● **What is needed**
In the data below, which lines hold the word "computer"? Copy them.

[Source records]
******************************
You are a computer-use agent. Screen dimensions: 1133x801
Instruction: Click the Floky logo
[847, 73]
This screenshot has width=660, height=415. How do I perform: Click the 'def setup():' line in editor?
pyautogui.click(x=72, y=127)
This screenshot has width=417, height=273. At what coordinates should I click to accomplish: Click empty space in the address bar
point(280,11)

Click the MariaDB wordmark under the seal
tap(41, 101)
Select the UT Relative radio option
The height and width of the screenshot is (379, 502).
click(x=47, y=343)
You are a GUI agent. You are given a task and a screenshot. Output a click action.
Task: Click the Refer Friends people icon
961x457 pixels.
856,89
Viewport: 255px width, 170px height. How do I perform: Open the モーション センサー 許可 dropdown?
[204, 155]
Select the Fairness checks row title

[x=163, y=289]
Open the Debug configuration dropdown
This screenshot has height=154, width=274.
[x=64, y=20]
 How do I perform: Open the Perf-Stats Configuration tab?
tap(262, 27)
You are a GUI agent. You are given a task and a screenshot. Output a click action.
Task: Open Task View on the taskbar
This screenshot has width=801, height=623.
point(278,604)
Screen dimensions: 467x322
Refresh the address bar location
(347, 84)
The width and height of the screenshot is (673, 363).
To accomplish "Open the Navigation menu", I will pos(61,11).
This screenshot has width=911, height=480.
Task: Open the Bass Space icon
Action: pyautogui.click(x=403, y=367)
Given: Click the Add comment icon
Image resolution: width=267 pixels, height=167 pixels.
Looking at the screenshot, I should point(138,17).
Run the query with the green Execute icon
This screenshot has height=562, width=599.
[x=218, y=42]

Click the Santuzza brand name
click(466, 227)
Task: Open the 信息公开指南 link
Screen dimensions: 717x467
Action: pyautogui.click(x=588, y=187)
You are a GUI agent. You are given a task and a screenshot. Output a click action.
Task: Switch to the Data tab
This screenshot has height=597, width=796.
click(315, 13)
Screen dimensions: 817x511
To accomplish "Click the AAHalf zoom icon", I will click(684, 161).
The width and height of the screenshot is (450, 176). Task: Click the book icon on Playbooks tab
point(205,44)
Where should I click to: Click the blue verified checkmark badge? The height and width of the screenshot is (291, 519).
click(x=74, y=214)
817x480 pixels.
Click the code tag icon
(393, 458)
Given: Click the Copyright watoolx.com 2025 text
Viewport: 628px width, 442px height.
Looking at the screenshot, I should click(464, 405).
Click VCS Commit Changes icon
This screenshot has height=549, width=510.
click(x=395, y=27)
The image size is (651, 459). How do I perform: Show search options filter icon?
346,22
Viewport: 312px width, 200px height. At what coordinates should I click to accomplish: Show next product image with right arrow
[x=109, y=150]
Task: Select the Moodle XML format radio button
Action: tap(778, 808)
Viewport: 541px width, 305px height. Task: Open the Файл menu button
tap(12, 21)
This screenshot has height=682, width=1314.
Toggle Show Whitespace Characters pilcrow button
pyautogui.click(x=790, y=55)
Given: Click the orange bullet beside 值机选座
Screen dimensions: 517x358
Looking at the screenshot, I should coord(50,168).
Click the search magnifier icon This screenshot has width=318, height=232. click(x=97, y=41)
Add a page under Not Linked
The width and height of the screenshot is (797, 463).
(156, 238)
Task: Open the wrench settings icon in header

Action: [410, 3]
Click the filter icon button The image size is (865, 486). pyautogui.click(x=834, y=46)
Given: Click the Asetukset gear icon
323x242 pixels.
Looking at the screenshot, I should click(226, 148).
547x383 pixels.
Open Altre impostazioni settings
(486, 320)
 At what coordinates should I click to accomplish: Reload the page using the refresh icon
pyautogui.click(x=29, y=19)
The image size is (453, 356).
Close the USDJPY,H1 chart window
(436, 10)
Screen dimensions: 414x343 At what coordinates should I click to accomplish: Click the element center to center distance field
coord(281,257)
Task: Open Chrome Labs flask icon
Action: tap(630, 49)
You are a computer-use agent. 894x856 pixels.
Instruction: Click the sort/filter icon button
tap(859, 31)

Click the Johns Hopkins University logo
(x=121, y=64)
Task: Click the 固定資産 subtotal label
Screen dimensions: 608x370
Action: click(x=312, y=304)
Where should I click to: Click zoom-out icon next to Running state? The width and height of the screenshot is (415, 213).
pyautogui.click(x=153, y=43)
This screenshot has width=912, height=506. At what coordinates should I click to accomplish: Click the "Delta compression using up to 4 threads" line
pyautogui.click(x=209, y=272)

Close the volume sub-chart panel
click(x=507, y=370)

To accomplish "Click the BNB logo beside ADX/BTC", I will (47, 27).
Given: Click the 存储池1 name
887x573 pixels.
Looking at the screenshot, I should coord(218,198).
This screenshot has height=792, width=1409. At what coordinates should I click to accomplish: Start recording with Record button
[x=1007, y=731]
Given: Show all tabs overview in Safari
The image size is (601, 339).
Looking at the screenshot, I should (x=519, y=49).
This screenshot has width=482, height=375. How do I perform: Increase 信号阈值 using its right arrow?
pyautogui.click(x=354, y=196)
******************************
● **Task result**
You are a computer-use agent. Screen dimensions: 1133x801
You are a computer-use agent. 894x856 pixels.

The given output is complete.